Real wages turning negative (May 15). Buried within Friday’s data dump, this is arguably the single most important consumer indicator for the cycle. Negative real wages directly compress discretionary spending volumes. Combined with PPI 6% (margin compression on sellers) and gas >$4.50 (budget crowding), this creates the worst simultaneous conditions for consumer companies since 2022.
Week-over-Week Shift
Recession probability: 55-60% → 60-65%. PPI 6% + negative real wages + eliminated relief mechanisms all pushed higher.
Rate expectations: No cuts until Dec 2026 (Goldman) / H2 2027 (BofA). Rate hike probability upgraded from 30-40% to 35-45% by year-end, supported by Collins’ explicit endorsement and Warsh’s hawkish reputation meeting 6% PPI.
Key sector tilts:
Energy: Maximum overweight maintained. All relief mechanisms eliminated. War powers rejected. IEA structural deficit confirmed.
AI/Semiconductors: Maintained but size for 10-15% drawdown. 10+ demand confirmations vs. duration repricing risk at 30Y >5.1%. Correction probability 40-50% within 2-4 weeks.
Exchanges: Upgraded to maximum conviction.
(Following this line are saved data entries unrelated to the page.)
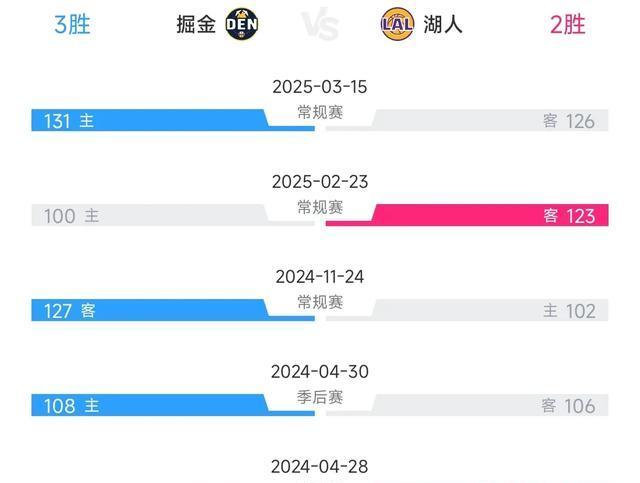
Task: Select the 掘金 team name
Action: coord(196,24)
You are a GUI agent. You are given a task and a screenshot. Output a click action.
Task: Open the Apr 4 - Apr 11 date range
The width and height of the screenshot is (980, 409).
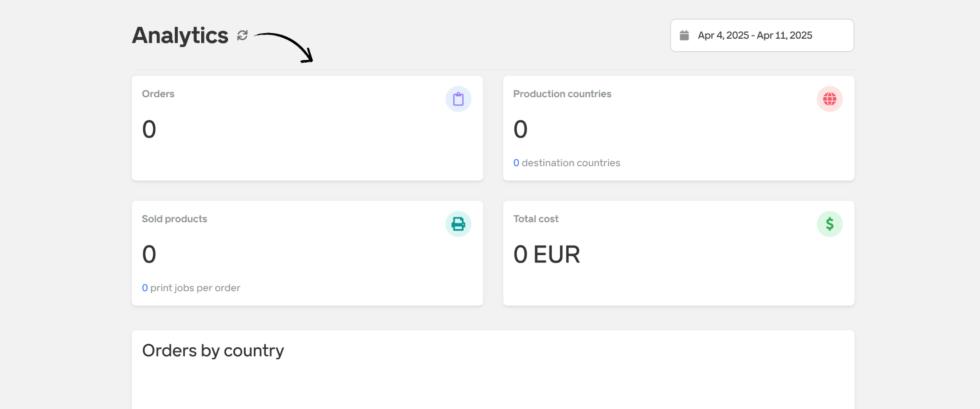tap(755, 35)
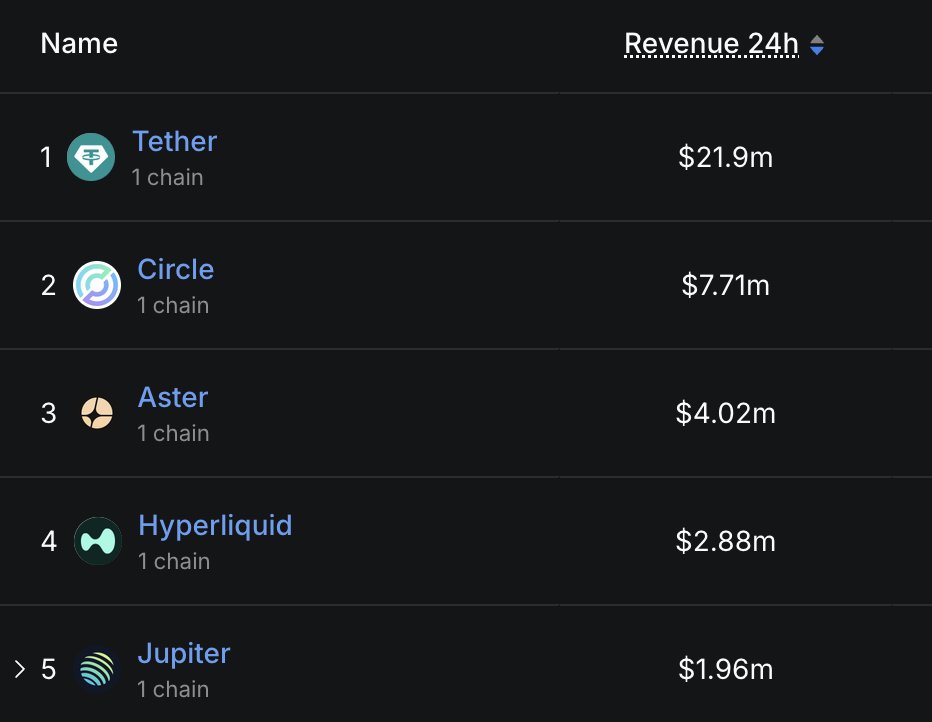The image size is (932, 722).
Task: Click the sort arrows beside Revenue 24h
Action: coord(817,45)
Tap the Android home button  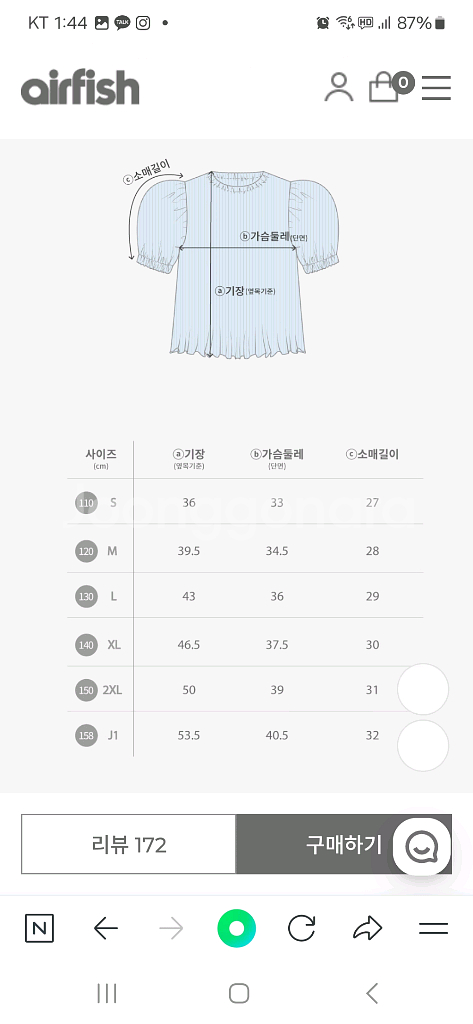238,993
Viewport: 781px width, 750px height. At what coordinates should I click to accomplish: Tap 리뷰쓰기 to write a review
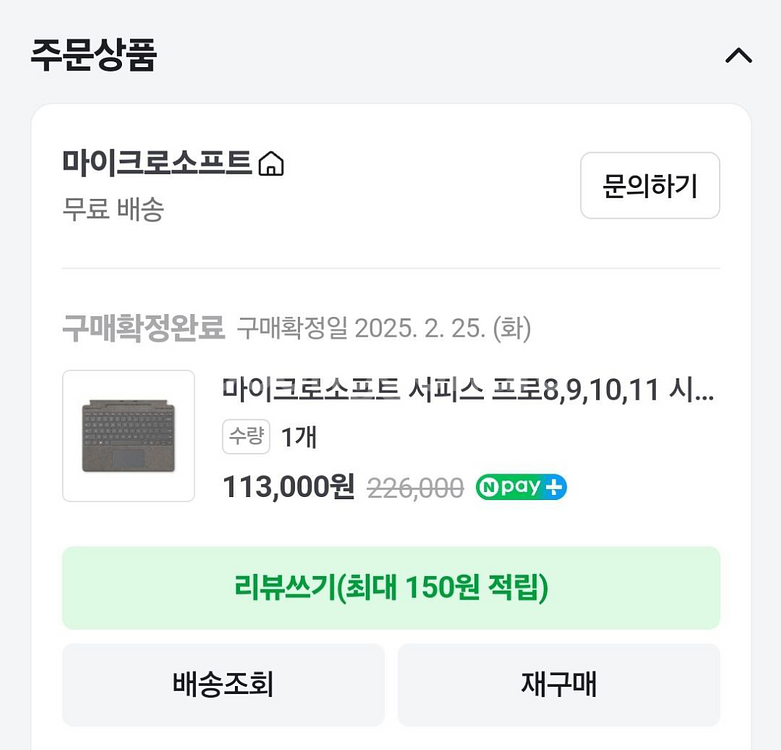pos(391,588)
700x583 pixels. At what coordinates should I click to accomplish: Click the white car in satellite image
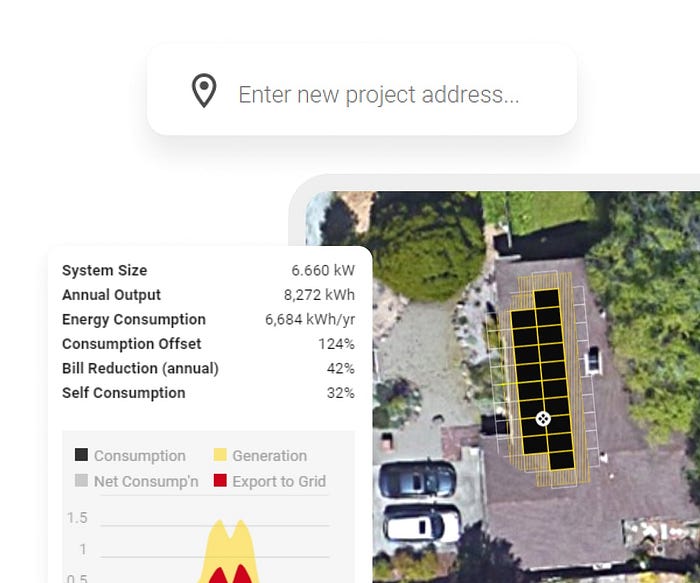(x=421, y=525)
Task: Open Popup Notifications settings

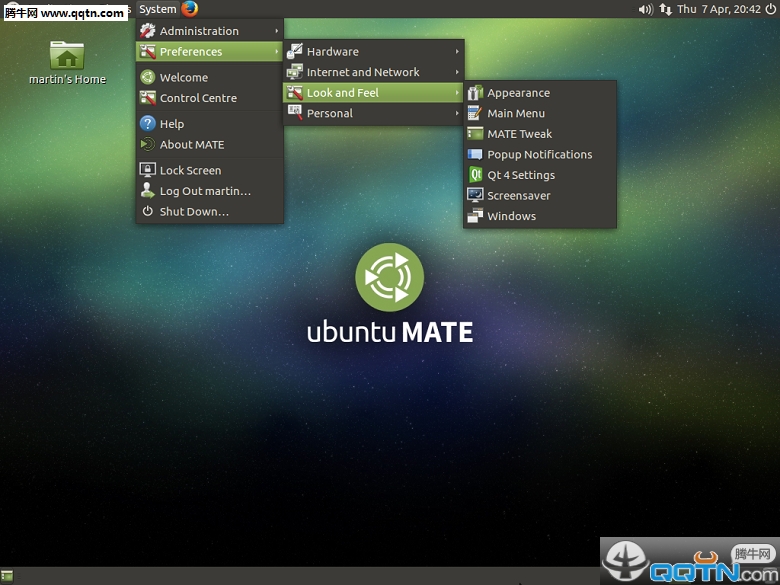Action: point(539,155)
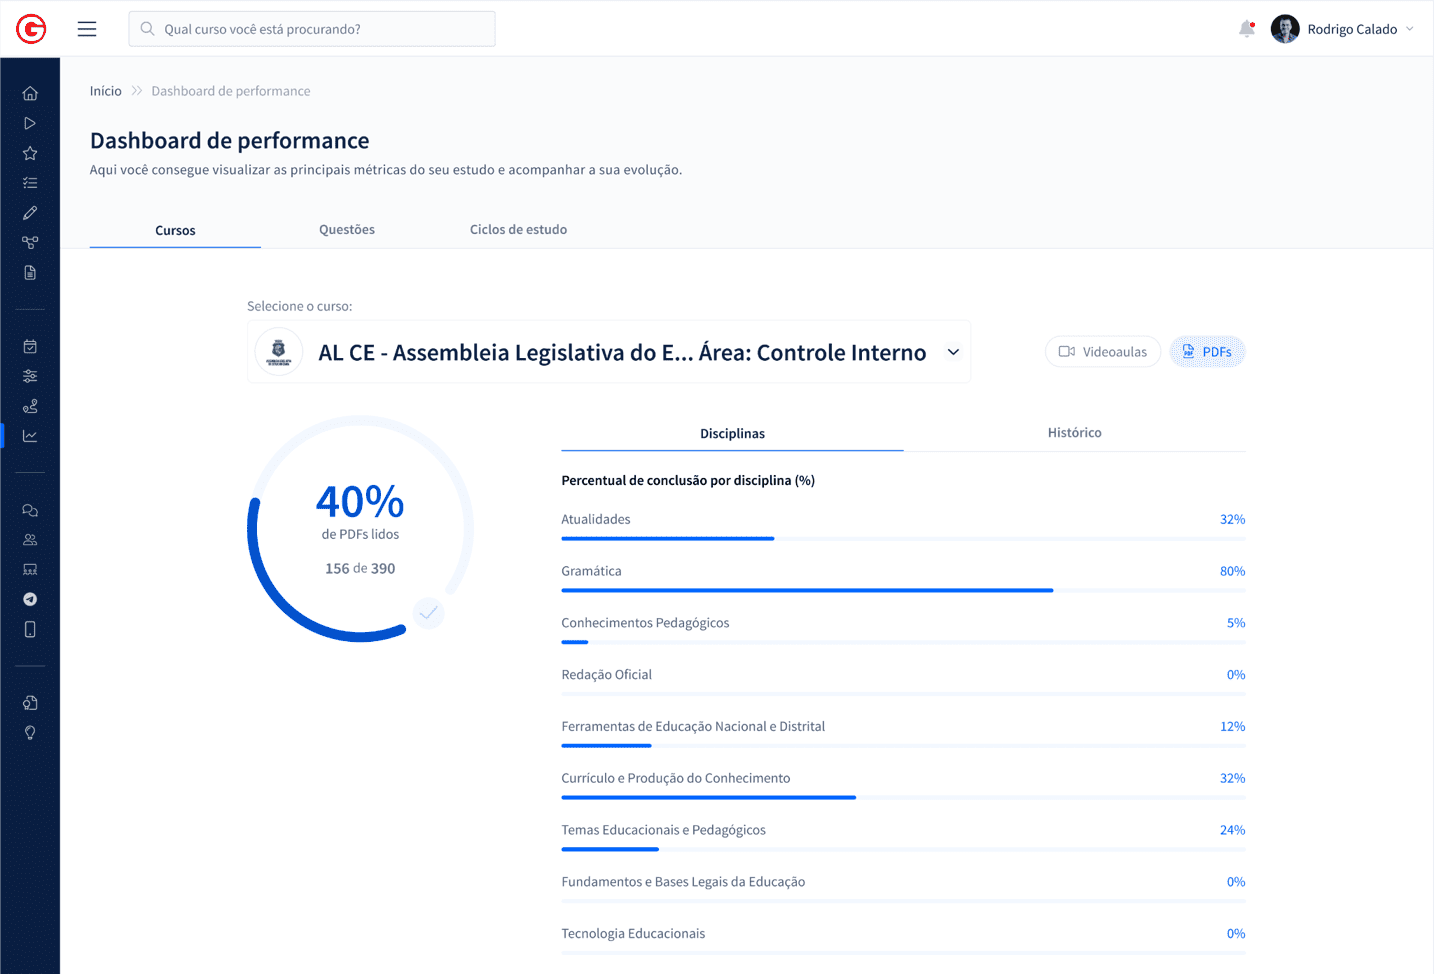The image size is (1434, 974).
Task: Go to the Início breadcrumb link
Action: pos(106,91)
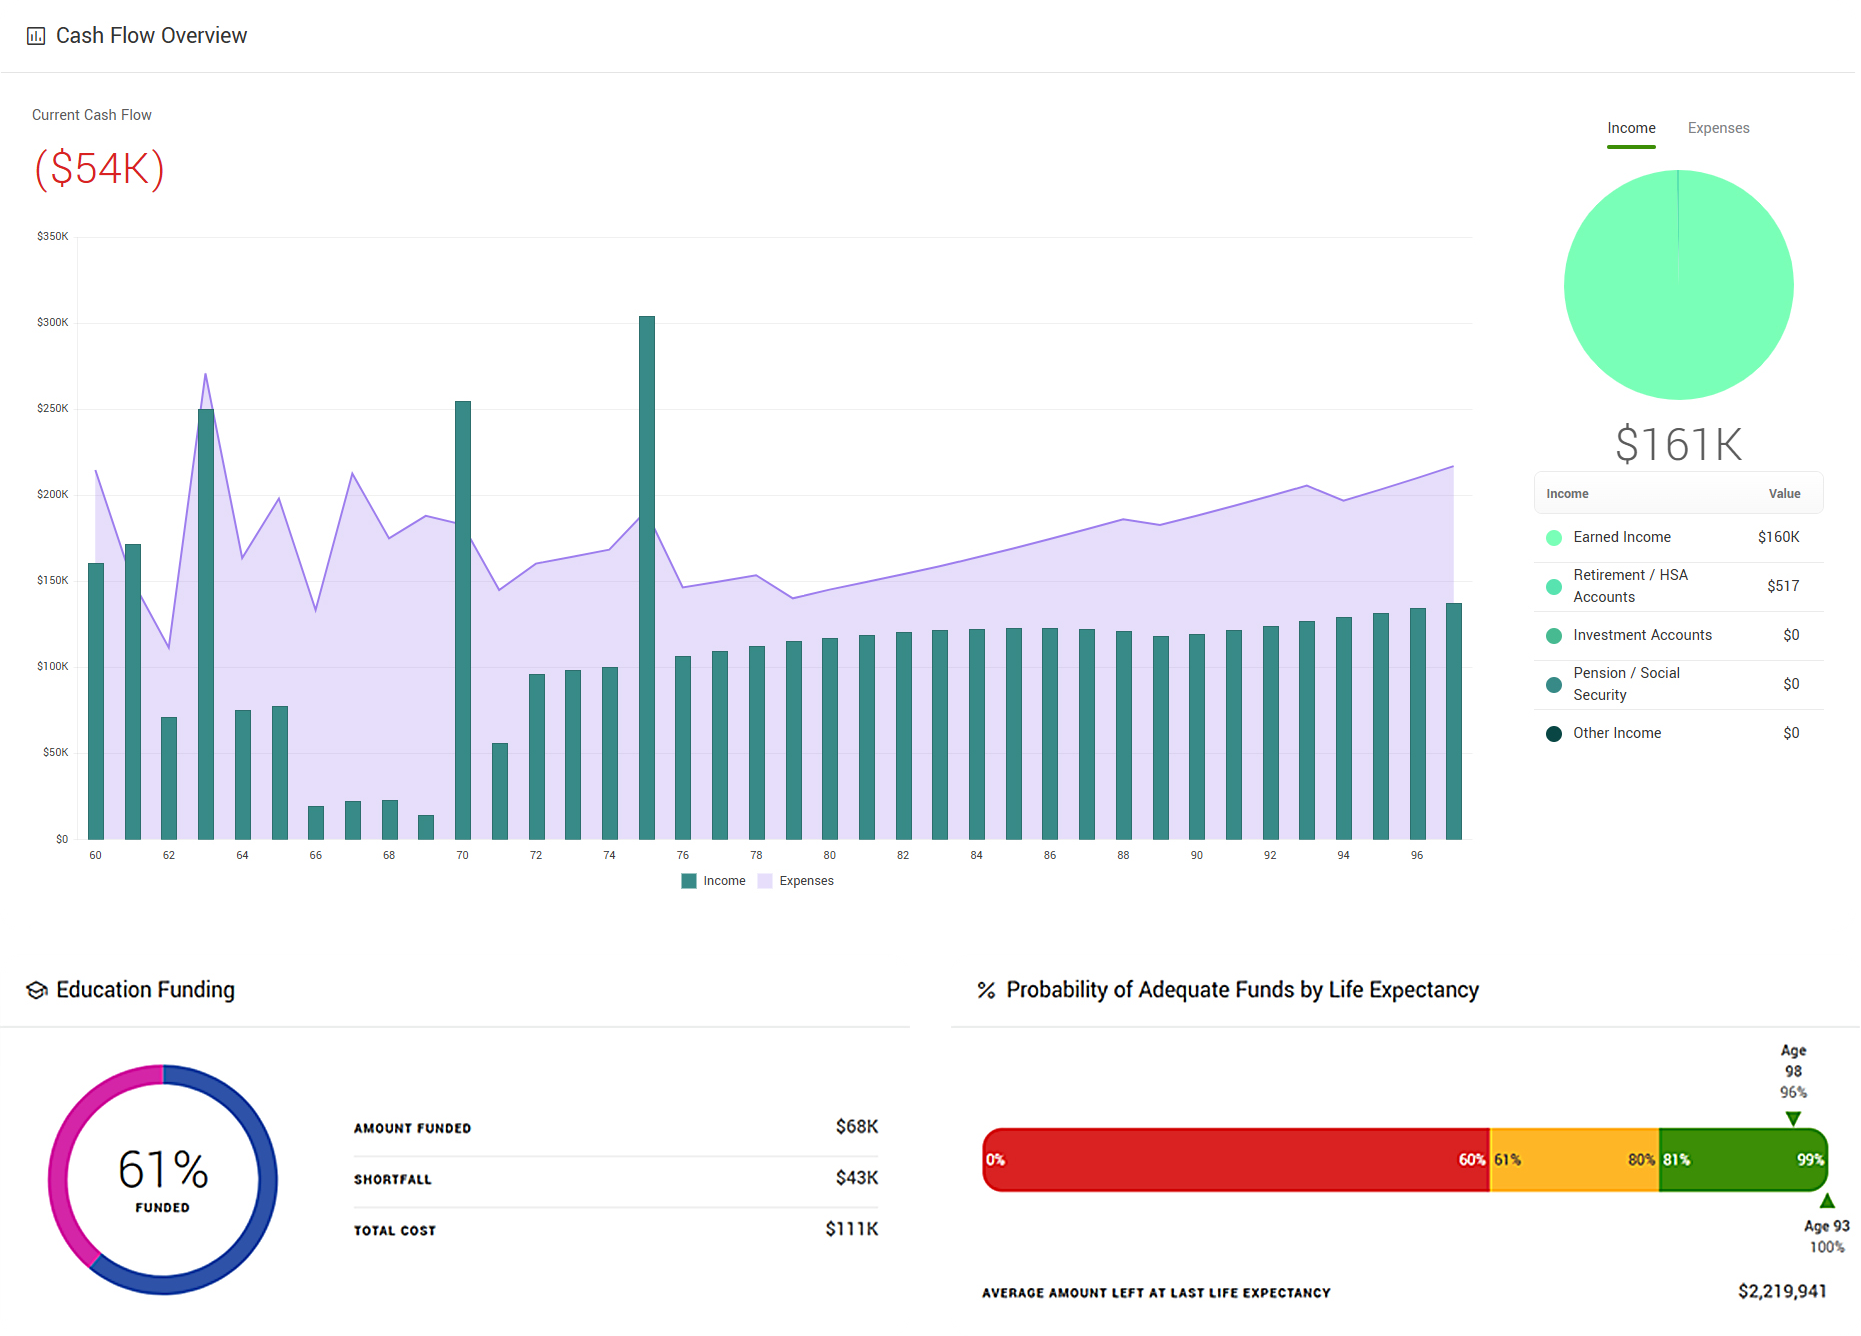Click the Earned Income legend dot
The image size is (1861, 1336).
tap(1554, 538)
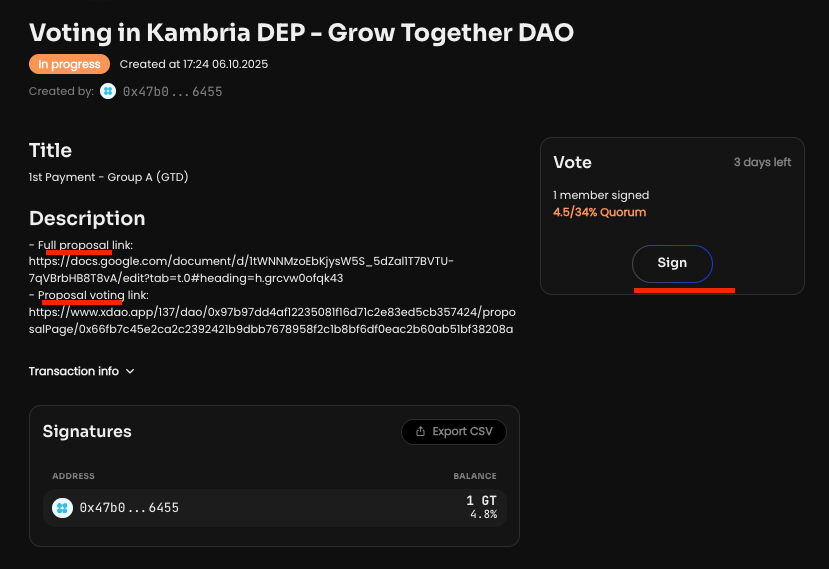829x569 pixels.
Task: Click the Export CSV button
Action: pos(454,432)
Warsh’s “keep quiet” philosophy = permanent structural catalyst for rates vol.
Credit protection: Demoted from “maximum urgency” to “contingent.” Hold existing protection; do not add until next positioning spike or spread movement.
Consumer: Maximum bearish conviction into May 19-21.
Risk posture: Net positioning unchanged, but the primary catalyst has shifted from “credit spreads reprice” to “consumer earnings reveal damage → credit spreads reprice.” The sequencing matters: equities may need to fall first (on earnings misses) before credit follows (on rating actions), reversing the prior thesis that credit would lead equities.
Themes added: Taiwan tail risk (Trump ambiguity); Hormuz supply chain broadening (non-oil inflation channel); Warsh communication regime change (structural rates vol increase).
Themes retired: “Imminent credit repricing from positioning alone” — falsified by this week’s data.
Company Research Confirmation
The 315 company reports completed this week provide strong sector-level confirmation of the daily briefs’ macro themes:
Consumer devastation confirmed: 42 AVOID ratings in Consumer Discretionary (avg score 5.5) and 25 AVOIDs in Consumer Staples (avg score 5.0) against only 4 and 1 BUY ratings respectively. Notable AVOIDs include HD (5.4), TGT (4.4), WHR (2.7), UAA (3.4), NKE (4.5), BBY (4.7), and homebuilders LEN (4.3-4.5), KBH (4.5), DFH (3.6). The research team’s near-universal AVOID stance on consumer-facing companies validates the May 19-21 earnings risk thesis at the individual company level.
Energy conviction validated: 11 BUY ratings in Energy (EOG 7.1, FANG 7.0-7.1, VLO 7.0-7.1, MPC 6.8-7.0, XOM 6.7, LNG 7.0, STNG 7.5, INSW 7.2, VNOM 6.9) with only 11 AVOIDs concentrated in oilfield services and coal rather than E&P. The BUY ratings align precisely with the daily briefs’ preferred names.
AI/Semiconductor thesis confirmed: TSM scored 7.9-8.0 (highest across all reports), NVDA 7.0-7.4, MU 7.5, AMAT 6.8-6.9, AMD 6.6. Zero semiconductor AVOID ratings.
Exchange/Insurance thesis confirmed: CME 7.4, ICE 6.8, RNR 7.6, ACGL 7.6 — all BUY. The exchanges and specialty reinsurers are rated among the highest-conviction positions across the entire 315-company universe.
Financials bifurcation: BRK-B (7.1-7.2 BUY), CME, ICE, RNR, ACGL all BUY — while KREF (4.1 AVOID) and Klarna (4.6 AVOID) reflect credit/fintech stress. The research separates beneficiaries of volatility (exchanges, reinsurers) from victims of credit deterioration.
This publication is for informational and educational purposes only and does not constitute financial, investment, or trading advice. The analysis, opinions, and commentary presented here should not be interpreted as a recommendation to buy, sell, or hold any security. Always conduct your own research and consult a qualified financial advisor before making investment decisions. Past performance does not guarantee future results.